Fluorescent labelling allows the attachment of fluorophores to biomolecules, resulting in fluorescent bioconjugates with excellent selectivity and functional diversity for visualizing and tracking biological activities.^1–3 Cysteine is commonly used as a handle in bioconjugation due to its high nucleophilicity and relatively low abundance.^1,4 Therefore, different classes of electrophiles, including α,β-unsaturated carbonyls, maleimides and hypervalent iodine compounds, have been developed for cysteine-based modification of peptides and proteins.

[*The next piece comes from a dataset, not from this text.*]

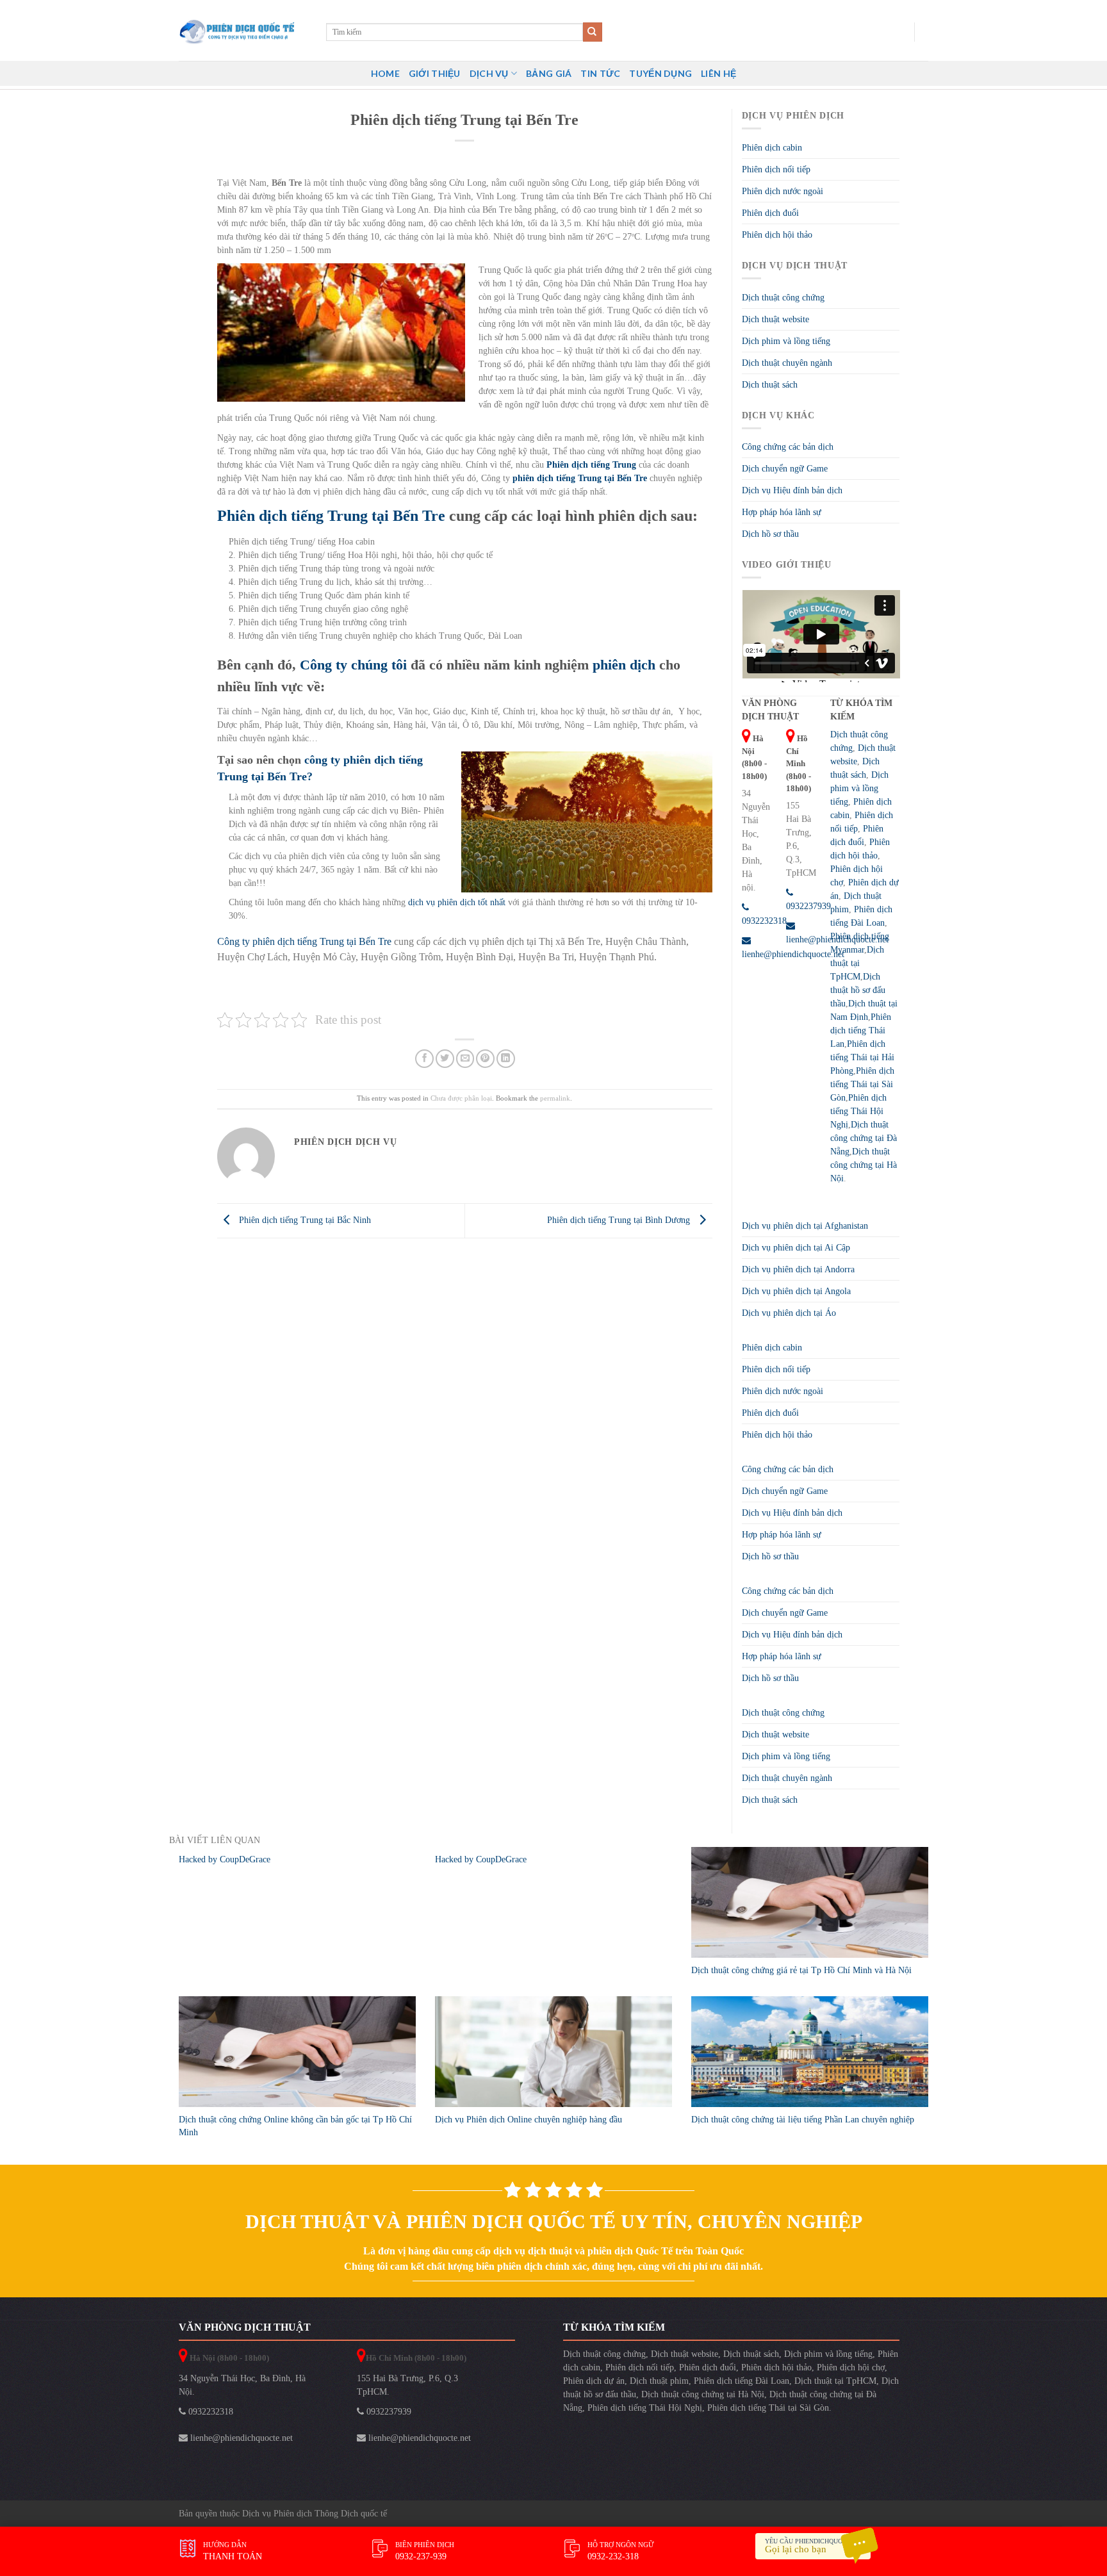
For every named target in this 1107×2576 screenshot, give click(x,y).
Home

Cysteine arylation by fluorinated aromatic compounds via nucleophilic aromatic substitution (S_NAr) has demonstrated advantages over metal- or photo-catalyzed arylation.^5,6 Since 2013, Pentelute et al.,^7,8 Derda et al.,⁹ Cobb et al.,¹⁰ Wu et al.¹¹ and Harran et al.¹² have developed polyfluoroaromatic compounds for cysteine-selective bioconjugation and Cys–Cys stapling of native peptides (Fig. 1a). Recently, pyridinium salts, such as N-methyl-o-fluoropyridinium iodide (CAP1), showed excellent reactivity due to the cationic nature, water solubility and highly polarized C–F bonds towards rapid thiol arylation (Fig. 1b).¹³

Fig. 1 Fluorinated compounds for cysteine arylation. (a) Polyfluoroaromatic compounds. (b) Pyridinium-activated fluorine. (c) Fluorescent polyfluoroporphyrin. (d) Our fluorescent fluorinated oxazolinium compounds.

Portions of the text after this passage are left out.